_To be done_
Copy out, word for word, the part of the listing below that opens with the line containing "The image size is (720, 657)." and closes with the line containing "The height and width of the screenshot is (671, 1568).", including both of those lines. Leave the pictures out of your copy.

# Records for the task start

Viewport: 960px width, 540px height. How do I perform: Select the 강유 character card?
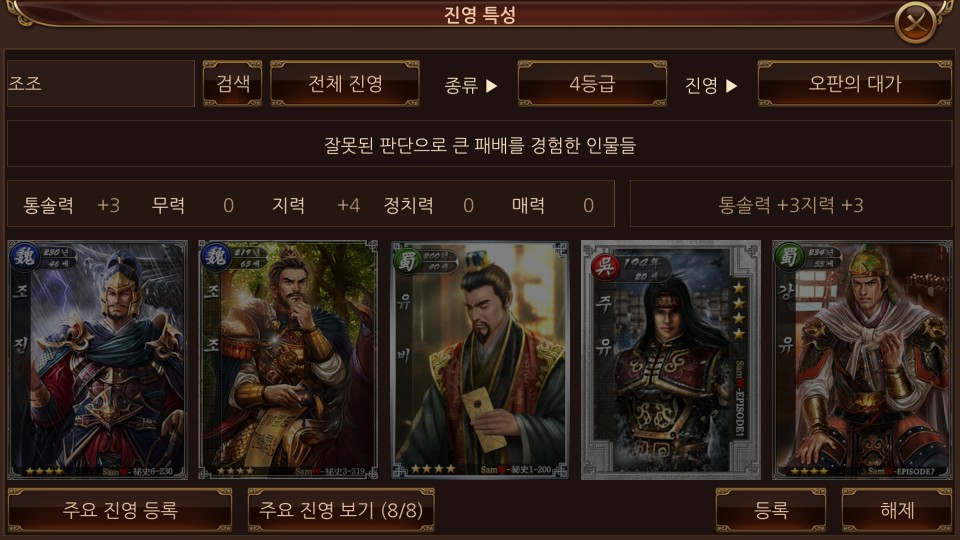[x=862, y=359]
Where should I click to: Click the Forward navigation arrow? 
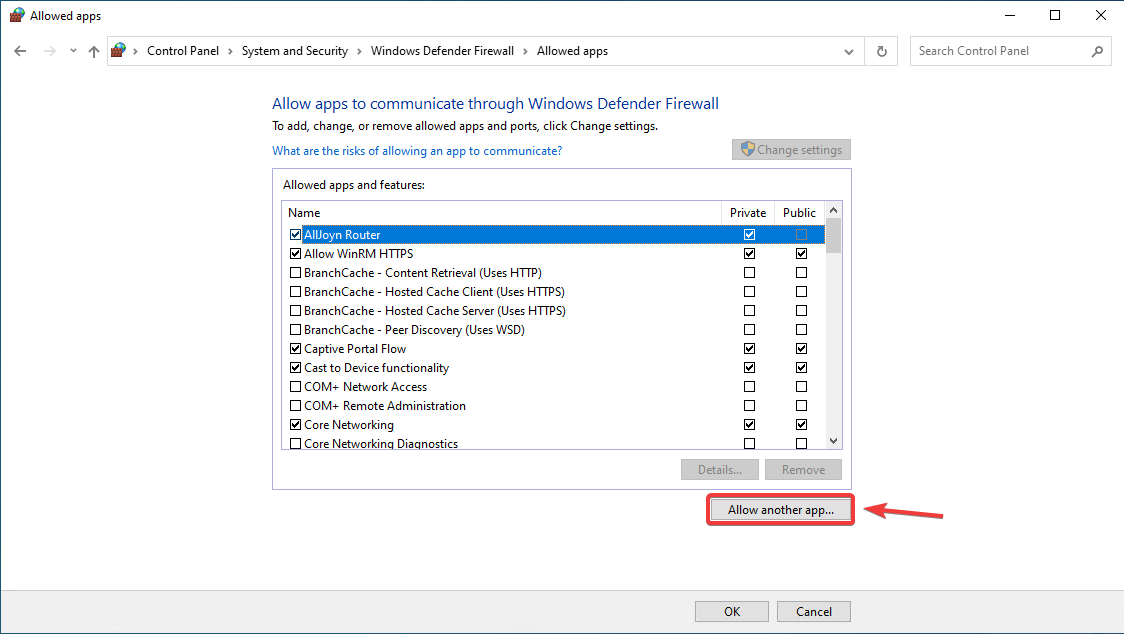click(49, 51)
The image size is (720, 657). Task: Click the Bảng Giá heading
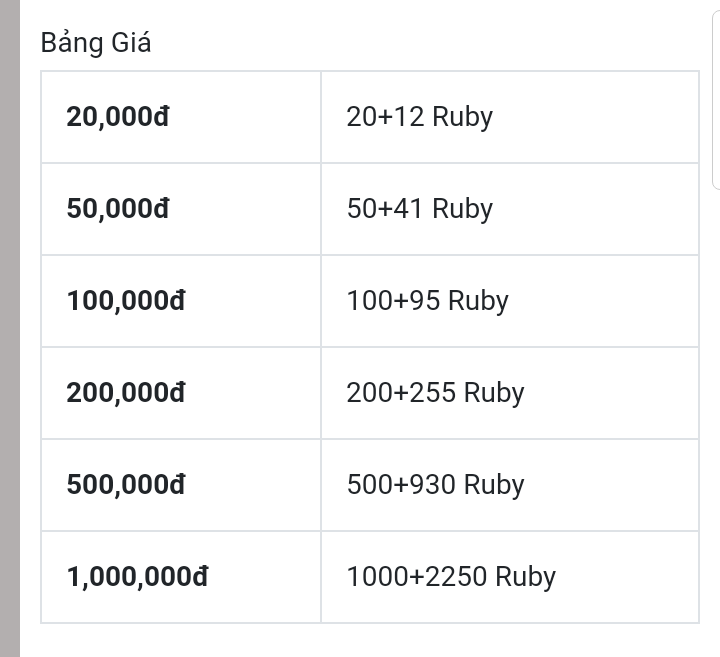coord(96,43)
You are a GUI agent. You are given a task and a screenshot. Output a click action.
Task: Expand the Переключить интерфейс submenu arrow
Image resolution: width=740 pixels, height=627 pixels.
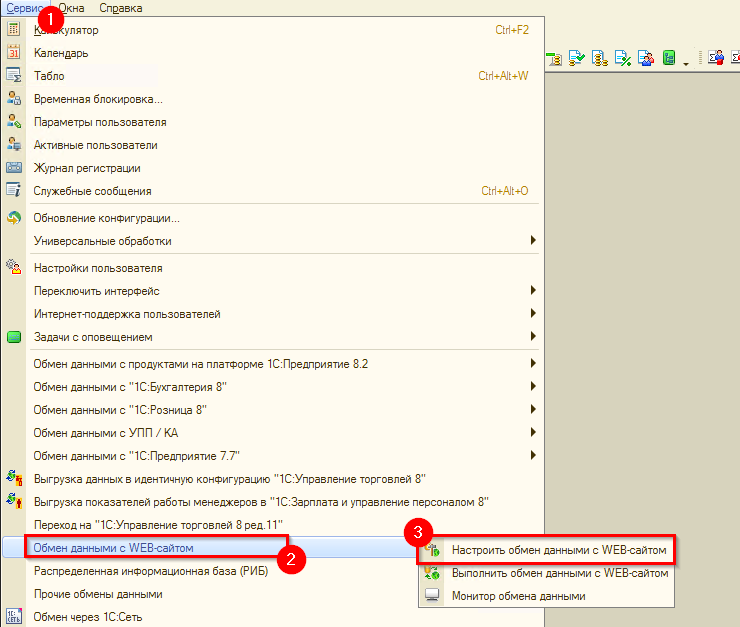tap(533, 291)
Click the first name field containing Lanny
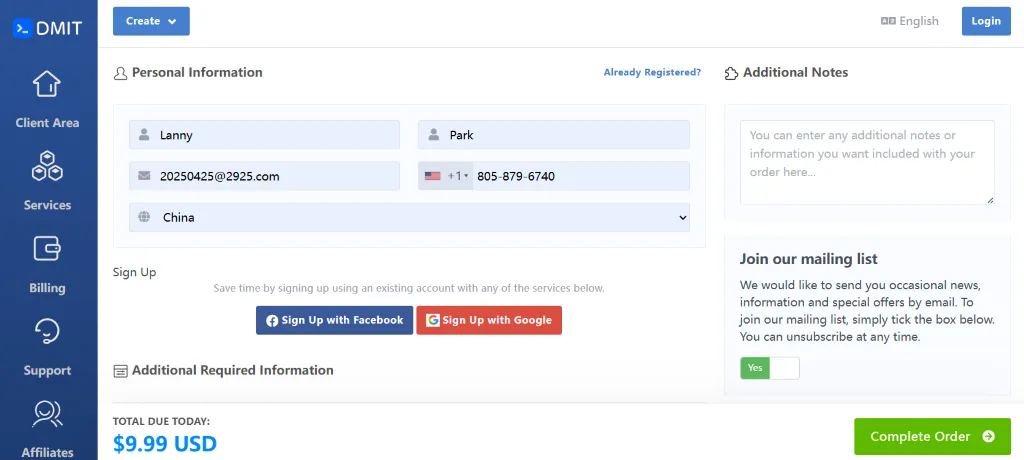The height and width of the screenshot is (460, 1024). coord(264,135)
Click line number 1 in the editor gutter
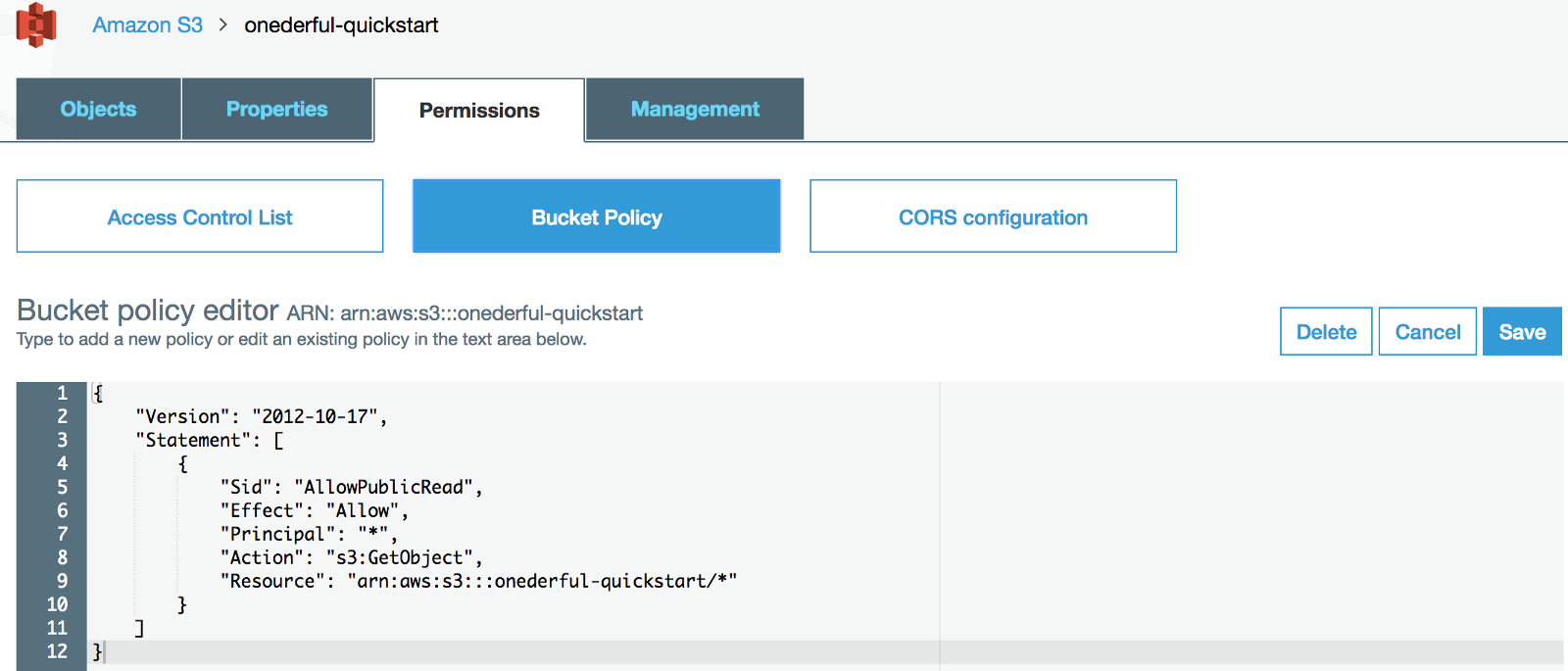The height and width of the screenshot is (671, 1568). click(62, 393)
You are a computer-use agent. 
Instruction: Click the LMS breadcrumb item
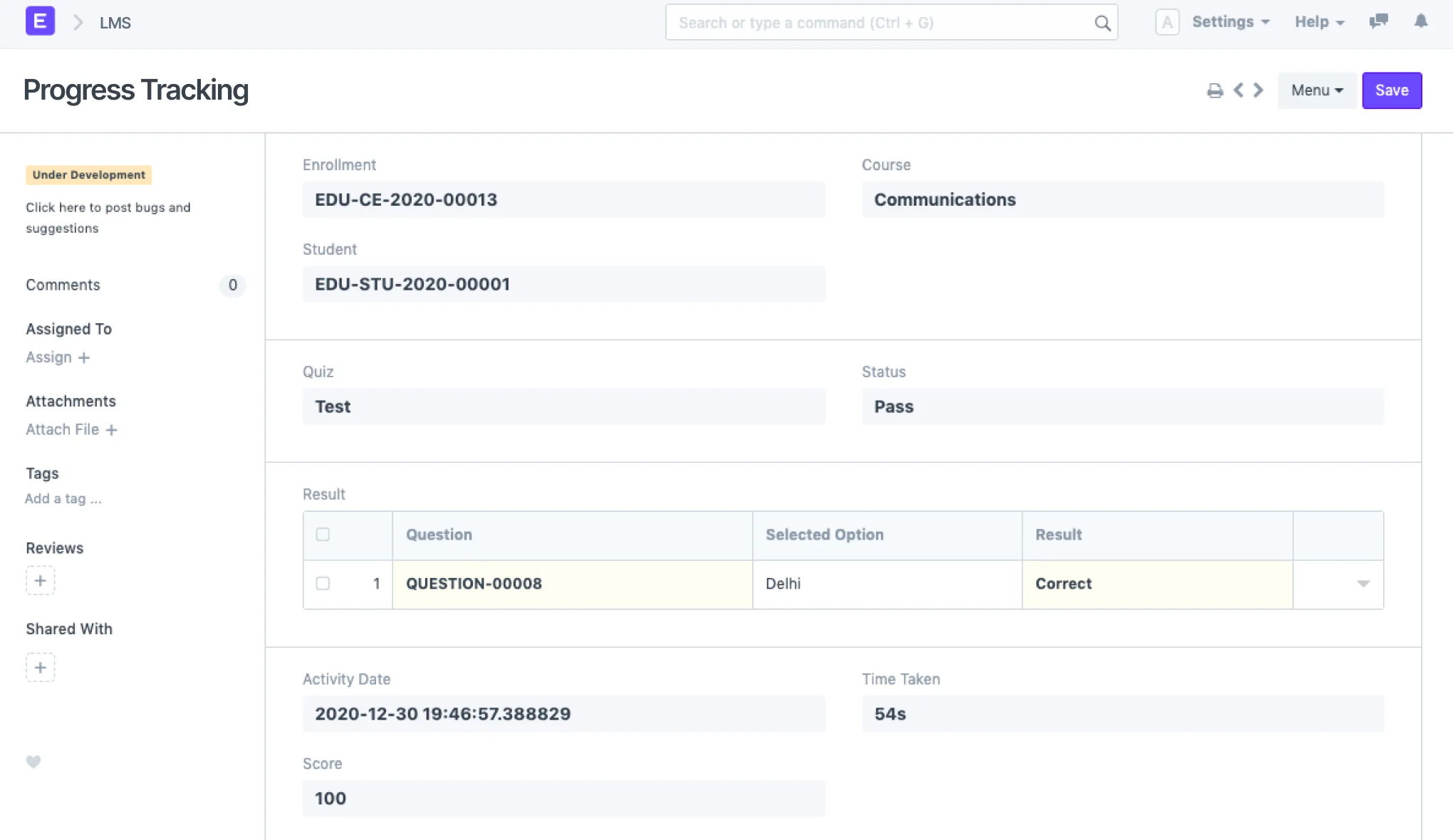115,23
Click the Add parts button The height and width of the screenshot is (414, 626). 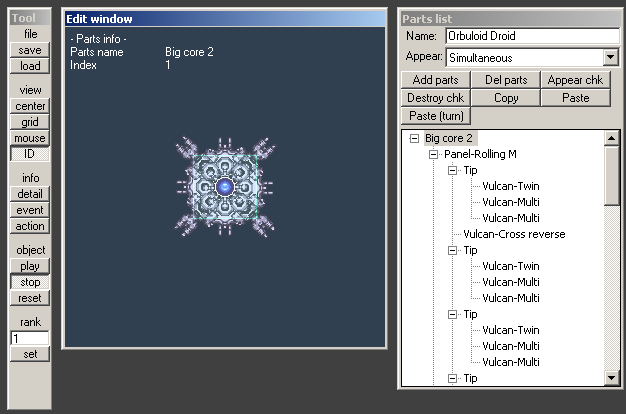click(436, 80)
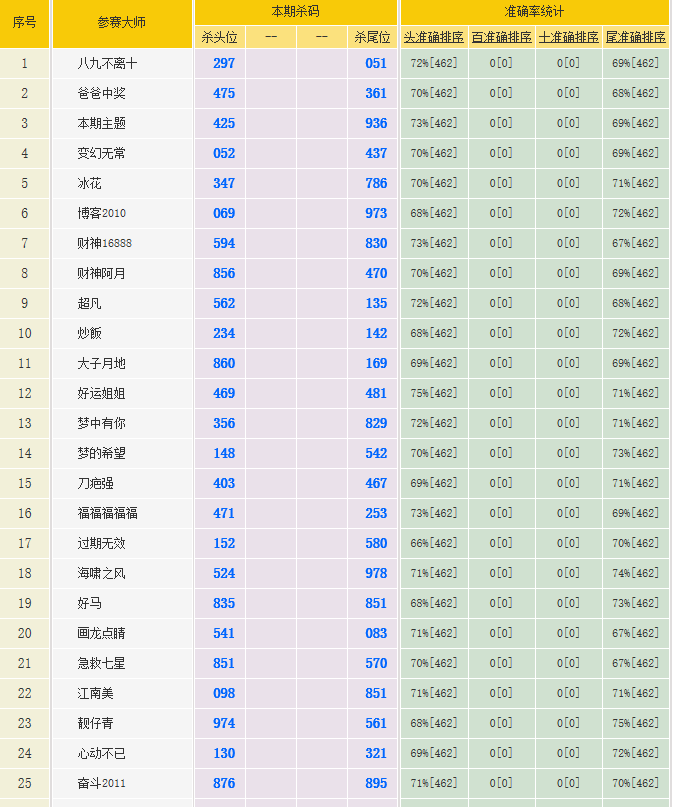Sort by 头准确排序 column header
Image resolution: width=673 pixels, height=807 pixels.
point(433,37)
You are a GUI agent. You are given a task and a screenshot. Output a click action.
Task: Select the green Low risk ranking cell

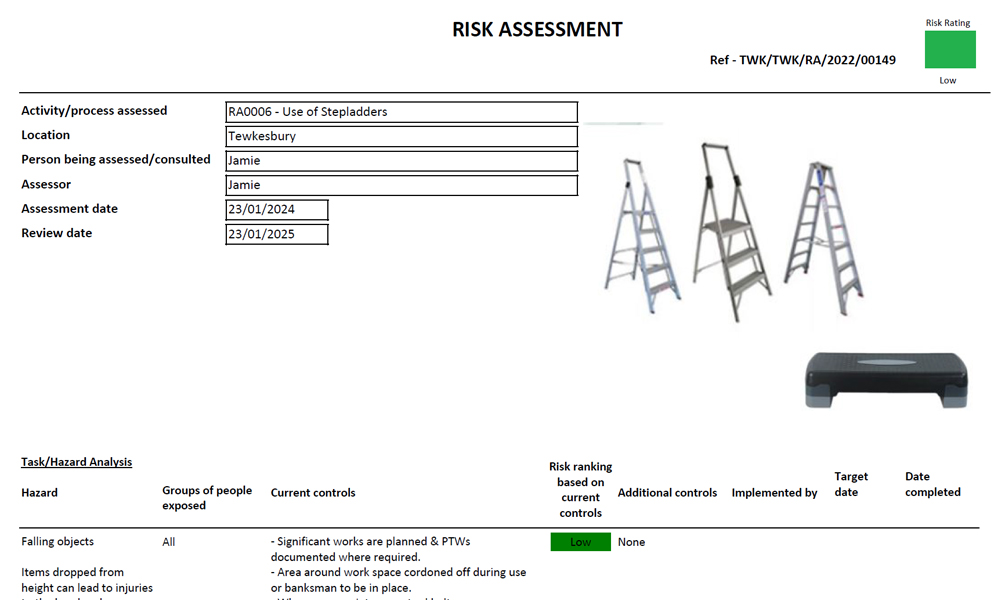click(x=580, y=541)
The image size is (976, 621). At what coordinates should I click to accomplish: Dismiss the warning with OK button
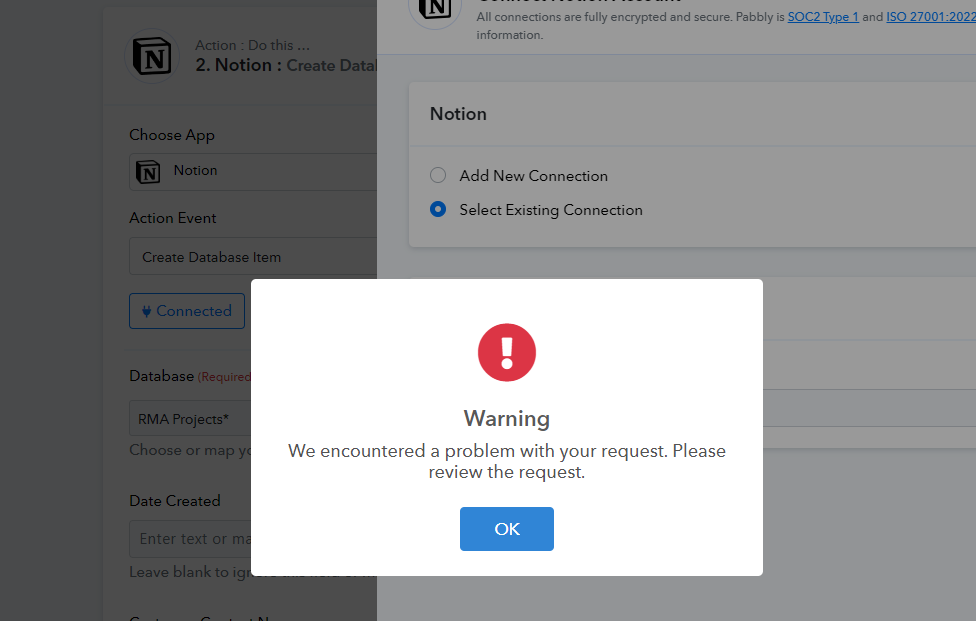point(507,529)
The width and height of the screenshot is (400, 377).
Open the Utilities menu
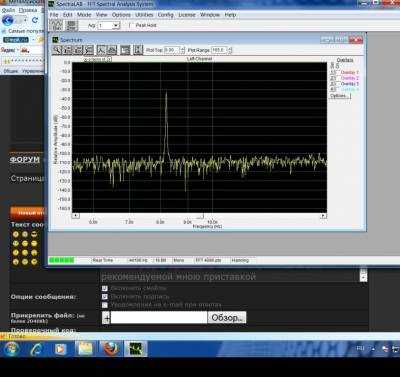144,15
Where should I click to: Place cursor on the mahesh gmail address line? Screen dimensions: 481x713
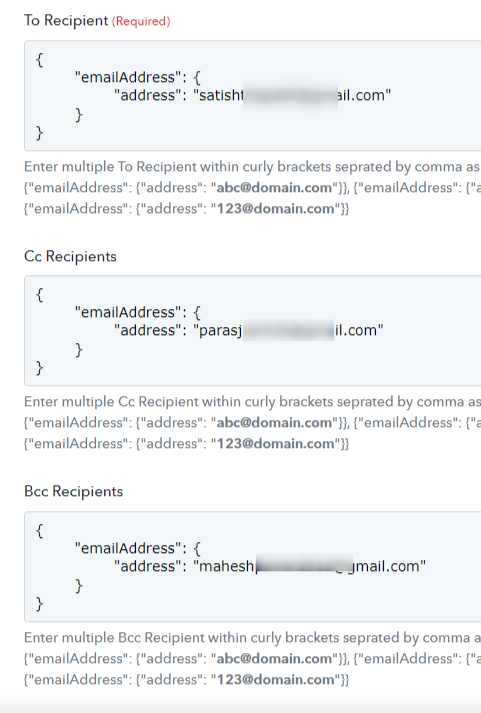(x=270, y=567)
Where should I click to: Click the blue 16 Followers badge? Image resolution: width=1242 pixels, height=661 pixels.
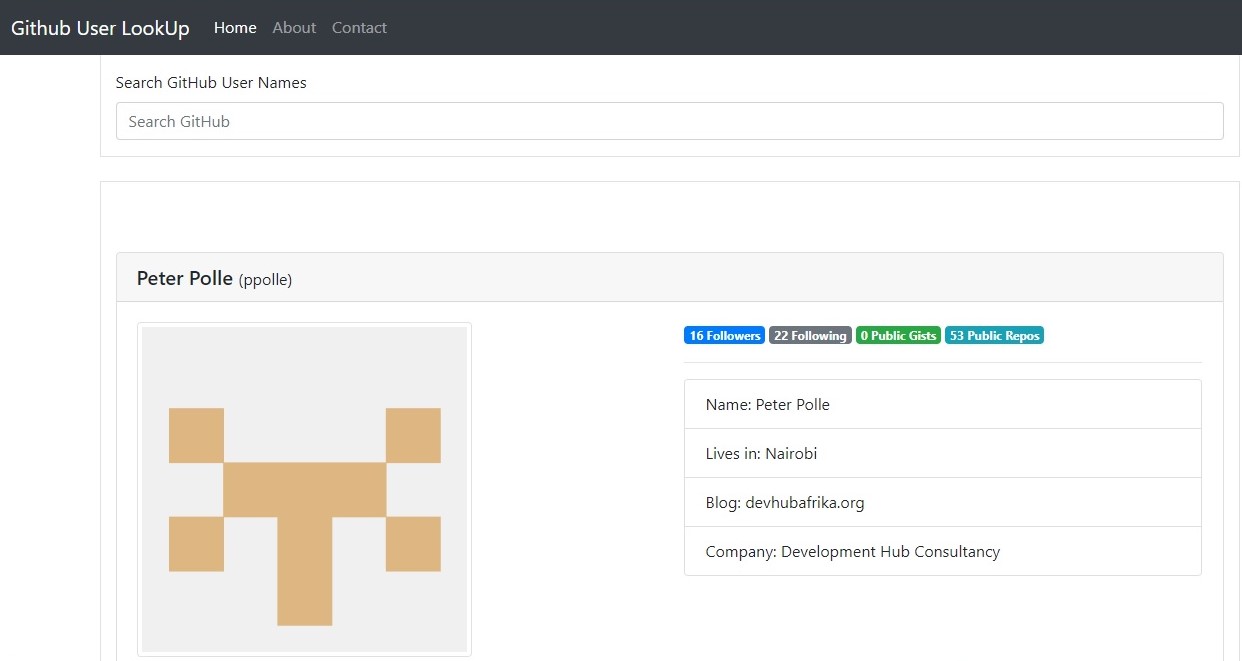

# Records for the task end

_Result of this task_
The image size is (720, 657). Task: Click the Bảng Giá heading
coord(96,43)
You are a GUI agent. You are given a task and a screenshot. Output a click action.
Task: Expand the Переключить интерфейс submenu arrow
Image resolution: width=740 pixels, height=627 pixels.
tap(533, 291)
Click the first name field containing Lanny
The height and width of the screenshot is (460, 1024). coord(264,135)
Click line number 1 in the editor gutter
The height and width of the screenshot is (671, 1568). click(62, 393)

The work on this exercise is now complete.